I shuddered slightly. "Yes, Satoshi-chan…you are enthusiastic about flowers. But the children were so happy to be there. Their hearts were always light and their spirits free as their laughter echoed through the halls, their smiles lighting up all the rooms they entered.
"Not everyone was so pleased to be at the school, however. While most of the teachers liked their jobs and enjoyed giving the children lessons on all that they wished to know, there was one man who was…troubled."

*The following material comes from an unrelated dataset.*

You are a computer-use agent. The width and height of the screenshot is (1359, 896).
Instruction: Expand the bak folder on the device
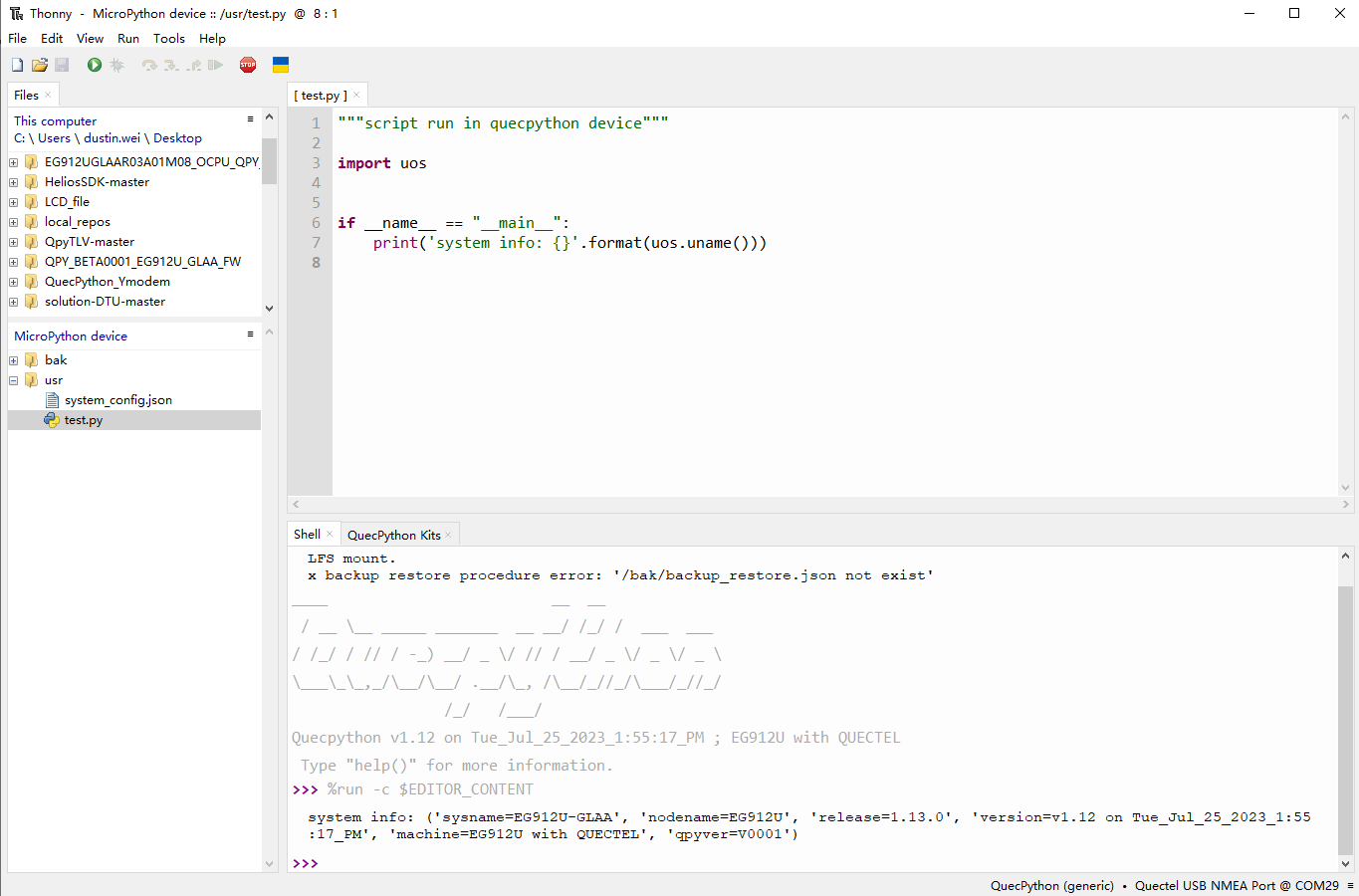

"The Clockwork Professor."
I sighed. "Very good. Yes, the Clockwork Professor was an unhappy man. Even though he was very smart and had a good job that he was also very good at, it did not actually make him happy. He would go to work every day at the school and work with the boys who were his students, but every night he would come home and stare at the sky. He would sometimes count the stars. But even doing this did not make him happy. There was nothing that made him happy, and so he lived his life like a clockwork toy."
"Somebody wound him up every morning and he worked until he ran out, right?"
I sighed; I was wishing that I had never brought this story up. I wondered indeed why on earth I had. Perhaps some memories simply can not be escaped, and our subconscious knows that far better than our conscious minds ever could.
"Something like that, yes. And so, the Clockwork Professor worked everyday and never found any happiness in that. It was all about getting the job done and nothing more.
"However, things changed on the day that he met a new person. This new person surprised him in so many ways that his brain spun around in circles. She walked into his office when he was working, and when he looked at her, it was as if he completely forgot about everything he had to do."
"…is that what it is to fall in love, grandma?"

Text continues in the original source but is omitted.